→ Stored data:
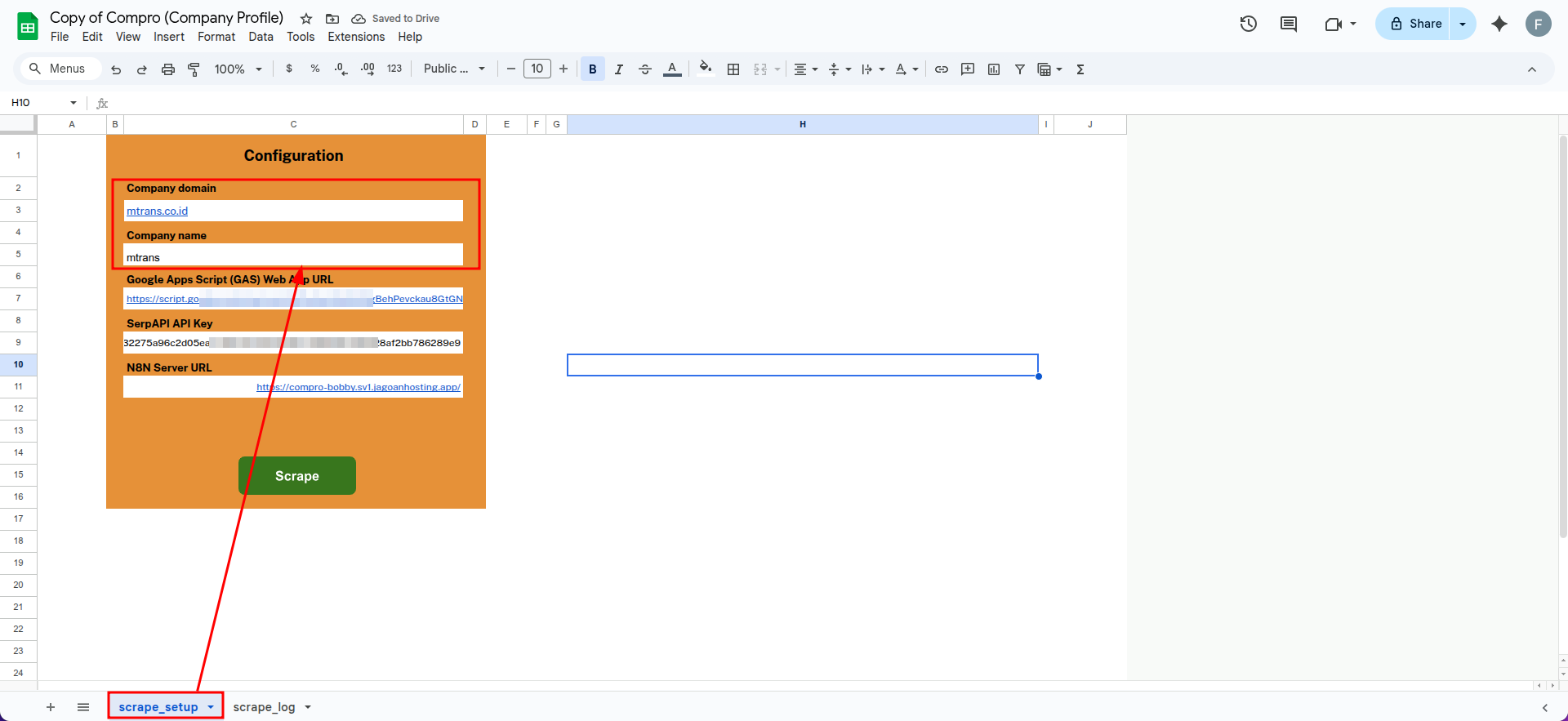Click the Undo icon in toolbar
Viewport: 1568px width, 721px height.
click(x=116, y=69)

...

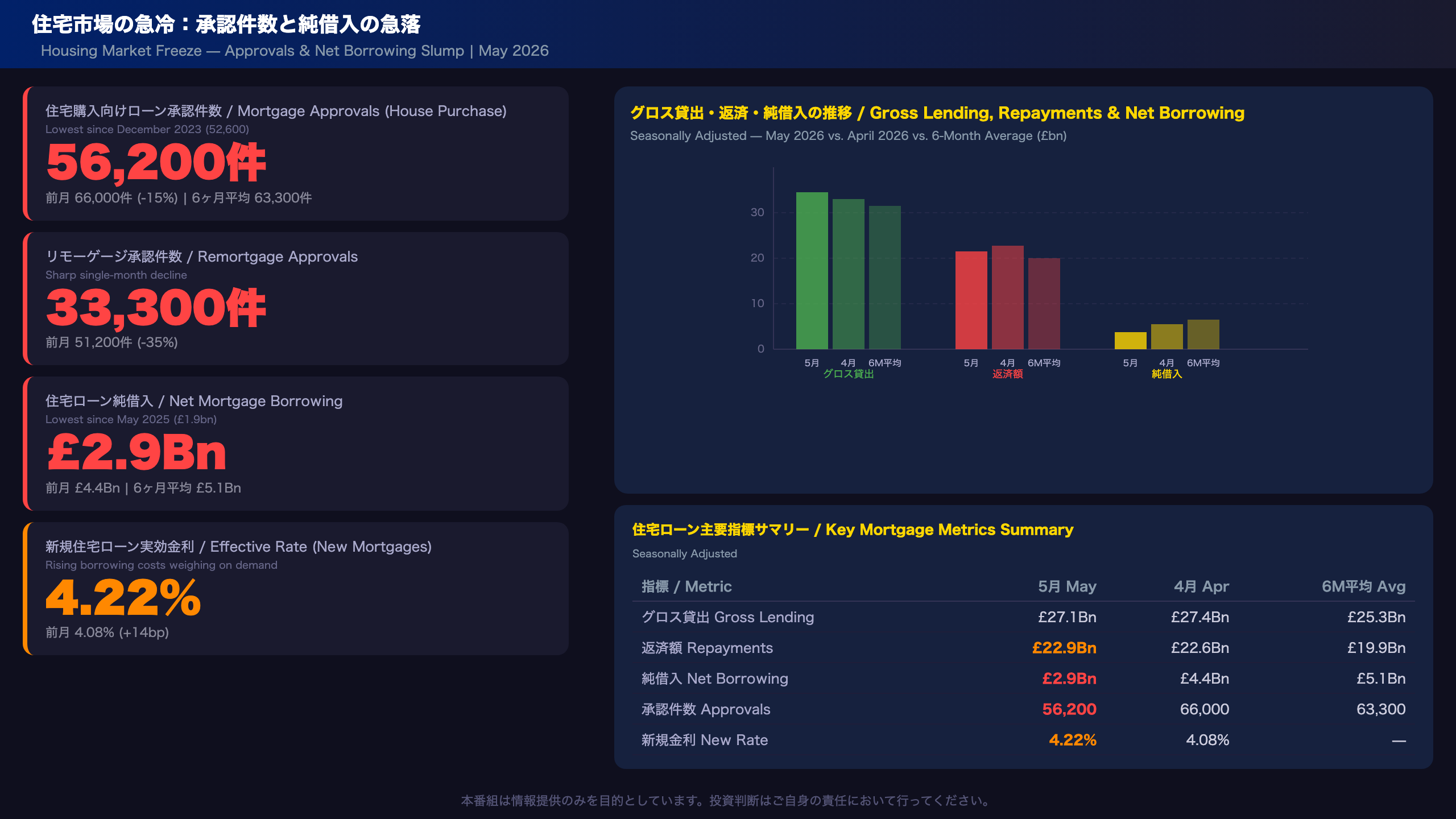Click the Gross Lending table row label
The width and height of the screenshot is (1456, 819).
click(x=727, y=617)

→ Required work: Could you return the material starting at the line that contains "Click the Undo icon in toolbar" and ending at the line that contains "click(x=116, y=69)", copying each line word for word? Leave the pictures out of your answer.

→ Task output:
Click the Undo icon in toolbar
Viewport: 1568px width, 721px height.
click(x=116, y=69)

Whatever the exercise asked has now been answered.